> [Activity]
Restate each entry shown beneath this instruction, keeping its wording intact.

Dataset entries:
▶

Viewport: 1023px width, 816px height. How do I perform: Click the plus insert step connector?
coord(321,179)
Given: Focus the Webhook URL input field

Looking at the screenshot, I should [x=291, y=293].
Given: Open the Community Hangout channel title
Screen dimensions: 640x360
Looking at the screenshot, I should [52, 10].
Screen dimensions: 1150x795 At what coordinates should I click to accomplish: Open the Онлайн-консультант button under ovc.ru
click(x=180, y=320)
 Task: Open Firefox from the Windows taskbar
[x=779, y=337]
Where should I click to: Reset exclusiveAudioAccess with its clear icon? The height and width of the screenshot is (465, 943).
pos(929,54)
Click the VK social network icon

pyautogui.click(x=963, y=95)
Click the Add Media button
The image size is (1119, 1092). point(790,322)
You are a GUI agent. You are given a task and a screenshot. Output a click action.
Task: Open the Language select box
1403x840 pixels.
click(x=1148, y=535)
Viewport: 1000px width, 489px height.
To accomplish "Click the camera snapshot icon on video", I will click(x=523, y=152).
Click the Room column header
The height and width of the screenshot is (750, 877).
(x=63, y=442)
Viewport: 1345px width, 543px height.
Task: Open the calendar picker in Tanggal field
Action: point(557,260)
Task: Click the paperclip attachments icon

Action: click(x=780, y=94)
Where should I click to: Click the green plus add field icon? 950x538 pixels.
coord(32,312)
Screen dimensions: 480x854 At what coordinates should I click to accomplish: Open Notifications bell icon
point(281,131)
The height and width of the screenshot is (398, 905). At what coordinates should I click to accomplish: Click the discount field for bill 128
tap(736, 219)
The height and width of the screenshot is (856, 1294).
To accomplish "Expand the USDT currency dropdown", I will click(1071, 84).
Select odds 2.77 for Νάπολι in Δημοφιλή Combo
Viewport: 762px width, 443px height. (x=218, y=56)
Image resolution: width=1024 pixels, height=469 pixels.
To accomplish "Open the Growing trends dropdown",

◀

> [Written solution]
Viewport: 1023px width, 816px height. How do I perform: Click the plus insert step connector?
coord(321,179)
Given: Focus the Webhook URL input field

Looking at the screenshot, I should [x=291, y=293].
Given: Open the Community Hangout channel title
Screen dimensions: 640x360
Looking at the screenshot, I should [52, 10].
Screen dimensions: 1150x795 At what coordinates should I click to accomplish: Open the Онлайн-консультант button under ovc.ru
click(x=180, y=320)
 Task: Open Firefox from the Windows taskbar
[x=779, y=337]
Where should I click to: Reset exclusiveAudioAccess with its clear icon? The height and width of the screenshot is (465, 943).
pos(929,54)
Click the VK social network icon

pyautogui.click(x=963, y=95)
Click the Add Media button
The image size is (1119, 1092). point(790,322)
You are a GUI agent. You are given a task and a screenshot. Output a click action.
Task: Open the Language select box
1403x840 pixels.
click(x=1148, y=535)
Viewport: 1000px width, 489px height.
To accomplish "Click the camera snapshot icon on video", I will click(x=523, y=152).
Click the Room column header
The height and width of the screenshot is (750, 877).
(x=63, y=442)
Viewport: 1345px width, 543px height.
Task: Open the calendar picker in Tanggal field
Action: point(557,260)
Task: Click the paperclip attachments icon

Action: click(x=780, y=94)
Where should I click to: Click the green plus add field icon? 950x538 pixels.
coord(32,312)
Screen dimensions: 480x854 At what coordinates should I click to accomplish: Open Notifications bell icon
point(281,131)
The height and width of the screenshot is (398, 905). At what coordinates should I click to accomplish: Click the discount field for bill 128
tap(736, 219)
The height and width of the screenshot is (856, 1294).
To accomplish "Expand the USDT currency dropdown", I will click(1071, 84).
Select odds 2.77 for Νάπολι in Δημοφιλή Combo
Viewport: 762px width, 443px height. (x=218, y=56)
Image resolution: width=1024 pixels, height=469 pixels.
To accomplish "Open the Growing trends dropdown",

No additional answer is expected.